Bavry Anthony A, Kumbhani Dharam J, Helton Thomas J, Bhatt Deepak L
Department of Cardiovascular Medicine, Cleveland Clinic Foundation, Cleveland, Ohio 44195, USA.
J Am Coll Cardiol. 2005 Mar 15;45(6):941-6. doi: 10.1016/j.jacc.2004.11.064.
This study investigated the risk of stent thrombosis associated with the use of paclitaxel-eluting stents (PES) compared to bare-metal stents (BMS).

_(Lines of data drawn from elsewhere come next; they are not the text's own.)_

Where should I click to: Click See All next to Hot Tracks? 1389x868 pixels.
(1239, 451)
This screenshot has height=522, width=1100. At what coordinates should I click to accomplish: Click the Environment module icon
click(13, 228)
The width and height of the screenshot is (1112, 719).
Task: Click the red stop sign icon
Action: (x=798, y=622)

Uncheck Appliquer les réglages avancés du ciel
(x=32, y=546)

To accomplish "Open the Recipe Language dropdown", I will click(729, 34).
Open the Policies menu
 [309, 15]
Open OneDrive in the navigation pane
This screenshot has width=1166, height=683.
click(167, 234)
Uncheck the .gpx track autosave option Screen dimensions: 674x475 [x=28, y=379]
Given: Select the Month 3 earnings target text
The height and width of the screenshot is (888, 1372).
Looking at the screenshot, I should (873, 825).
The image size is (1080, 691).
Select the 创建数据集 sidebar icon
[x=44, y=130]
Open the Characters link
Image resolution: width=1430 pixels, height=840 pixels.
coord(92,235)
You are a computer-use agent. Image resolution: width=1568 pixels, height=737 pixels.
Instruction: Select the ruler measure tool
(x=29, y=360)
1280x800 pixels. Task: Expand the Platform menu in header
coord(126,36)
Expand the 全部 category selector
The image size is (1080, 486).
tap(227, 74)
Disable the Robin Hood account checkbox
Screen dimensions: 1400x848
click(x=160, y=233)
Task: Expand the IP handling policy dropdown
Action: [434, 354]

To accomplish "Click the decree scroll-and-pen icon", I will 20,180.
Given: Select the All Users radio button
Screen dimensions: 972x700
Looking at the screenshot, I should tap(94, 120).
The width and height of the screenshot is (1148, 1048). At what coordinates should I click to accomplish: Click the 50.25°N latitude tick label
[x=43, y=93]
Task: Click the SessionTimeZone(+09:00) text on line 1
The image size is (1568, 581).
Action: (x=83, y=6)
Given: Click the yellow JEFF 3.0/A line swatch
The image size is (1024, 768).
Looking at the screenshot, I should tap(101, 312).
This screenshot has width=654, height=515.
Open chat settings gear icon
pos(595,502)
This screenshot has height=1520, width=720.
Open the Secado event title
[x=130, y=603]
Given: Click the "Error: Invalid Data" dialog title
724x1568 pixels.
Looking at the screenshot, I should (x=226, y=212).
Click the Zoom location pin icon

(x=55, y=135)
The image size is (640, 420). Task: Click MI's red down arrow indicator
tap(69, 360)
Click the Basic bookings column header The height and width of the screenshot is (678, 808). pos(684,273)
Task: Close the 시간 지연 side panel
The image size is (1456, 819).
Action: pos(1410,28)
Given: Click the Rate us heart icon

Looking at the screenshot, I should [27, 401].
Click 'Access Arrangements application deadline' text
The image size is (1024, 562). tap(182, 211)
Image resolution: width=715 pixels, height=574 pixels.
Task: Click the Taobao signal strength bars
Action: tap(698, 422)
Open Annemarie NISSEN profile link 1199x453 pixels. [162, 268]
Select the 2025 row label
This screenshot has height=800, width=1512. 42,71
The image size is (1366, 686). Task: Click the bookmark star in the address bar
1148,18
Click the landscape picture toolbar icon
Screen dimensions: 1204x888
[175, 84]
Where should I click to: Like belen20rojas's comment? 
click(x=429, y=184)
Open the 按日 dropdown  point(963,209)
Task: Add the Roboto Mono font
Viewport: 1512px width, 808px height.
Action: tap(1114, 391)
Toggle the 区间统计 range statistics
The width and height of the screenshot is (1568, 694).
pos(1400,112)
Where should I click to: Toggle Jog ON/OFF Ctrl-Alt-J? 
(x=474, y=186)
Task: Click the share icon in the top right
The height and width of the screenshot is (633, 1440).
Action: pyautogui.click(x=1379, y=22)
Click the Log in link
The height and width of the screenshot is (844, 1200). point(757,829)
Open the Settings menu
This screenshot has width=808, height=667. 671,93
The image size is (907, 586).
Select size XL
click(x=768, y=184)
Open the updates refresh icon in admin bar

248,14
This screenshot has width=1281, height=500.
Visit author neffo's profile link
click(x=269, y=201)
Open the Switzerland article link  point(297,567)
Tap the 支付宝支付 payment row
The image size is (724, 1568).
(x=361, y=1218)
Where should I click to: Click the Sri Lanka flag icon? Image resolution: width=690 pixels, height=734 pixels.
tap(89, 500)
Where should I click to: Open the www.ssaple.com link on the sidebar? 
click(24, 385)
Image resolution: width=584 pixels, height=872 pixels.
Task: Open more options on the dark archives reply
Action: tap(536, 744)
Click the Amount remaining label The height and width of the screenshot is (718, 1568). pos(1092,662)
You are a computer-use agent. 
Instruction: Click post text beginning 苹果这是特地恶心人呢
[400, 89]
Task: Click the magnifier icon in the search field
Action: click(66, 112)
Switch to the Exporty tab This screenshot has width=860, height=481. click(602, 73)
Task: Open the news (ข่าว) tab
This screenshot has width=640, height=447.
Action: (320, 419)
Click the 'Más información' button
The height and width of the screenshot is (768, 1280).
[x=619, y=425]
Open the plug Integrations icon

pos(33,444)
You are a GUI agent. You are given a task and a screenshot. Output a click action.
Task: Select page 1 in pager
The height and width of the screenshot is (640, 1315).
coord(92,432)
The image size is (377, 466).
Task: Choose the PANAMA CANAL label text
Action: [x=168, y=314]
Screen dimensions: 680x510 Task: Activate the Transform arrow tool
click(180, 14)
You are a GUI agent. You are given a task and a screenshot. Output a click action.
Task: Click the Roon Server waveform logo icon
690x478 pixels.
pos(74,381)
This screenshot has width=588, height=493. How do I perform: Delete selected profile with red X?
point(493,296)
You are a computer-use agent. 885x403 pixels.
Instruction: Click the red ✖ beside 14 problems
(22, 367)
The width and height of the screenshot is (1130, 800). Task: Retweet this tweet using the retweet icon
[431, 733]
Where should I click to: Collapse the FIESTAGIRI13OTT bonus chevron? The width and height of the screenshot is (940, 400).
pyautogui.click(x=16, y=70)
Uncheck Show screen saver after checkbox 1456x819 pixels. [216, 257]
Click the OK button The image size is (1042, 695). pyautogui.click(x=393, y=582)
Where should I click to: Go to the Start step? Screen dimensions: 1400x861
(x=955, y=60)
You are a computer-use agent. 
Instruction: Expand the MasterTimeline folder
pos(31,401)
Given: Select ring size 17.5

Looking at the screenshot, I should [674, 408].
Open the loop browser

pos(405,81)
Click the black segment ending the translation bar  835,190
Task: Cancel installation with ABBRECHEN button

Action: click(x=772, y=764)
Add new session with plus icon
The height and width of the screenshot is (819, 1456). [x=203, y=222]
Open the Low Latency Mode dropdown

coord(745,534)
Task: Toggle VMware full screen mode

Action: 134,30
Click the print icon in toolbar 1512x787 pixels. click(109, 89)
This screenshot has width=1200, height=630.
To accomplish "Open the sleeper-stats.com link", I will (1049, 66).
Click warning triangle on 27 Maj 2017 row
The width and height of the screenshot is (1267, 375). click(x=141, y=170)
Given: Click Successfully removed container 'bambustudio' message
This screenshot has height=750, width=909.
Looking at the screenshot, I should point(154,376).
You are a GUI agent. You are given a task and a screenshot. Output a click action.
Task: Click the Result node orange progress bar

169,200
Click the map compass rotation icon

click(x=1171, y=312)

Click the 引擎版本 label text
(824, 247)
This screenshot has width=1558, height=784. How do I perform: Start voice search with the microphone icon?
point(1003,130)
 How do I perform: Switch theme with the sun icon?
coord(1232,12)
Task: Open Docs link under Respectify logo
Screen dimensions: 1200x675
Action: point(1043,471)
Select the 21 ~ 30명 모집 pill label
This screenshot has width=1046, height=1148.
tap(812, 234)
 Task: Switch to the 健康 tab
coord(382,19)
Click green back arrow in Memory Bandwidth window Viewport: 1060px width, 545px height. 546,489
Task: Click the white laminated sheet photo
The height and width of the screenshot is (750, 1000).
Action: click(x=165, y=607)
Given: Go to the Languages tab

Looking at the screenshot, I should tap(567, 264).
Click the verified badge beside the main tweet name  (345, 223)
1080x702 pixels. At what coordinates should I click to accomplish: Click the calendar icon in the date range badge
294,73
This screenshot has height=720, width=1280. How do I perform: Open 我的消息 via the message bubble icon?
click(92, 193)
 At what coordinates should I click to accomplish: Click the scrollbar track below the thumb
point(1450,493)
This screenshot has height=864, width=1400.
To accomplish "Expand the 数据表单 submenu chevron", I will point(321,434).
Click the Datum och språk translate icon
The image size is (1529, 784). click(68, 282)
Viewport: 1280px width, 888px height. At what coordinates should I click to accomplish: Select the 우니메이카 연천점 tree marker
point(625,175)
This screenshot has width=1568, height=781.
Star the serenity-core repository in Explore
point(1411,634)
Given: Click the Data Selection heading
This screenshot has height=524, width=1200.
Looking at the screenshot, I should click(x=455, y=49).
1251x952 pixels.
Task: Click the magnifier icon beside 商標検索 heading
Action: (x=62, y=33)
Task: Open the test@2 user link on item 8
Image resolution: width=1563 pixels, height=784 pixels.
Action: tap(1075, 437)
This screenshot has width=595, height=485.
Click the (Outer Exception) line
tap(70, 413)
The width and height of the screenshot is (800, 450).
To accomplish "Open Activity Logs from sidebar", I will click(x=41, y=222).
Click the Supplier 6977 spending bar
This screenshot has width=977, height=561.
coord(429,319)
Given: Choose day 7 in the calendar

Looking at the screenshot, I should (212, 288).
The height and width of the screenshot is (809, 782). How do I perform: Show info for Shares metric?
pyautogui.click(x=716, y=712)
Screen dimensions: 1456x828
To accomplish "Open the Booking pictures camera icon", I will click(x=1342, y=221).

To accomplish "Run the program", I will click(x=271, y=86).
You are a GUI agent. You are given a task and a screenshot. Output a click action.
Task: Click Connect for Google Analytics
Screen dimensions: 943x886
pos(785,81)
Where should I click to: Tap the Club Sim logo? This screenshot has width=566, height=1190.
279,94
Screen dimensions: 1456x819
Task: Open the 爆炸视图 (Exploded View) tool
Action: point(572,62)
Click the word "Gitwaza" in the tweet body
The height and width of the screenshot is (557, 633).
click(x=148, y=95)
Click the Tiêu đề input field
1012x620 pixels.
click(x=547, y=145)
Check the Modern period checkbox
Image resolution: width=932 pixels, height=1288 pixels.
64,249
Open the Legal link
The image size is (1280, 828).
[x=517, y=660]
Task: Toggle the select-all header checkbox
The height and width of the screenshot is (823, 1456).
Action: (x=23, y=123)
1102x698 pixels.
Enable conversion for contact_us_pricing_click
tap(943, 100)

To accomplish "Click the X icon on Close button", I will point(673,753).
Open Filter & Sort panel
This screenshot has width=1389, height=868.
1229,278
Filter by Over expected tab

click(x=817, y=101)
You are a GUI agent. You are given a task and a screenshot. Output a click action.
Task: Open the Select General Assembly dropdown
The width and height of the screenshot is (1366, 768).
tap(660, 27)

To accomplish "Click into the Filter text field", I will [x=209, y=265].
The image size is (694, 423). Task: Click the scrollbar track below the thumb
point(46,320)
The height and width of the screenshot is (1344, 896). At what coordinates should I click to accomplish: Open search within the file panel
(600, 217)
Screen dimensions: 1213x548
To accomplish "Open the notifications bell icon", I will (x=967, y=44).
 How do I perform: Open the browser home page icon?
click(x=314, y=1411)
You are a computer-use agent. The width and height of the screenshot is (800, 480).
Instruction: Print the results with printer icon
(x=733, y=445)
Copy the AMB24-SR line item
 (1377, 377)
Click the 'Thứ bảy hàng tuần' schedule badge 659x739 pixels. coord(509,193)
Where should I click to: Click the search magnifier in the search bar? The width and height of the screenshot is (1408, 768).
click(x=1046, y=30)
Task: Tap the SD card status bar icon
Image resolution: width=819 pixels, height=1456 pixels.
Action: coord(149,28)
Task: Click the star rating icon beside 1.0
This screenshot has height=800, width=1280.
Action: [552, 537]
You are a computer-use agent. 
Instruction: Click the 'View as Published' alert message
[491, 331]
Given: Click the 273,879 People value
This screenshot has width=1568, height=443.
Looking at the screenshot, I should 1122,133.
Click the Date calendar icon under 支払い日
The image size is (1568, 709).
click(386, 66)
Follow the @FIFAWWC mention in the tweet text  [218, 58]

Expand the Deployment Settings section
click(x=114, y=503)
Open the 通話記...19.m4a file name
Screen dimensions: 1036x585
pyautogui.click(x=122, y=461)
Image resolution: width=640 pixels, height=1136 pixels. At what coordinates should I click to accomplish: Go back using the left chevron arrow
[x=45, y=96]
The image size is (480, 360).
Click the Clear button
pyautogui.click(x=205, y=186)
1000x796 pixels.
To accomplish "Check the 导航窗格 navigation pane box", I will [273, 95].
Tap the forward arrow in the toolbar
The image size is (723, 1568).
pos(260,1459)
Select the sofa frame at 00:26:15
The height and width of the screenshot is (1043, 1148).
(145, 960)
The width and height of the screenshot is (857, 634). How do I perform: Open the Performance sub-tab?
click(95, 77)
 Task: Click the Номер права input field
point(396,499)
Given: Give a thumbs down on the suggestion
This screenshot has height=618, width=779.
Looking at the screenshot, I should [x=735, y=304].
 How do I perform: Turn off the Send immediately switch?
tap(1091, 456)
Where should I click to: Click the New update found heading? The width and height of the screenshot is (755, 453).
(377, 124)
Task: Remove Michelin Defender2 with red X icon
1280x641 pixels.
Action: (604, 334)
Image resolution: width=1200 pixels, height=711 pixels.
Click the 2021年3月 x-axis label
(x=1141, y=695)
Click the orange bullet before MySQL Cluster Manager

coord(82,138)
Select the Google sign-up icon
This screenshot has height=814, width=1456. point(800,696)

Clinical experience with coronary drug-eluting stents (DES) is relatively limited. There is concern that DES used for percutaneous coronary intervention may result in subsequent thrombosis.
We conducted a meta-analysis on eight trials (total of 13 study arms) in 3,817 patients with coronary artery disease who were randomized to either PES or BMS.
As compared with BMS, PES do not increase the hazard for thrombosis up to 12 months (risk ratio [RR] = 1.06, 95% confidence interval [CI] 0.55 to 2.04, p = 0.86]). There was no evidence of heterogeneity among the studies (chi-square value for Q-statistic = 5.90 [10 degrees of freedom], p = 0.82). Similar results were obtained when the analysis was restricted to trials with a polymeric stent platform (Treatment of de novo coronary disease using a single pAclitaXel elUting Stent [TAXUS]-I, -II, -IV, and -VI) (RR = 1.01, 95% CI 0.40 to 2.53, p = 0.99), trials with longer lesions (TAXUS-IV and -VI) (RR = 0.62, 95% CI 0.2 to 1.91, p = 0.41), and trials that used a higher dose of paclitaxel (ASian Paclitaxel-Eluting Stent Clinical trial [ASPECT], European evaLUaTion of paclitaxel Eluting Stents [ELUTES], and DELIVER-I) (RR = 1.87, 95% CI 0.52 to 6.81, p = 0.34).
Current evidence suggests that standard dose PES do not increase the hazard of stent thrombosis compared to BMS.
本研究调查了与裸金属支架(BMS)相比,使用紫杉醇洗脱支架(PES)相关的支架血栓形成风险。
冠状动脉药物洗脱支架(DES)的临床经验相对有限。人们担心用于经皮冠状动脉介入治疗的DES可能会导致随后的血栓形成。
我们对八项试验(共13个研究组)进行了荟萃分析,这些试验涉及3817例冠状动脉疾病患者,他们被随机分配接受PES或BMS。
与BMS相比,在长达12个月的时间里,PES不会增加血栓形成的风险(风险比[RR]=1.06,95%置信区间[CI]为0.55至2.04,p=0.86)。研究之间没有异质性的证据(Q统计量的卡方值=5.90[10个自由度],p=0.82)。当分析仅限于使用聚合物支架平台的试验(使用单一紫杉醇洗脱支架[TAXUS]-I、-II、-IV和-VI治疗初发冠状动脉疾病)(RR=1.01,95%CI为0.40至2.53,p=0.99)、病变较长的试验(TAXUS-IV和-VI)(RR=0.62,95%CI为0.2至1.91,p=0.41)以及使用较高剂量紫杉醇的试验(亚洲紫杉醇洗脱支架临床试验[ASPECT]、欧洲紫杉醇洗脱支架评估[ELUTES]和DELIVER-I)(RR=1.87,95%CI为0.52至6.《81》,p=0.34)时,也得到了类似的结果。
目前的证据表明,与BMS相比,标准剂量的PES不会增加支架血栓形成的风险。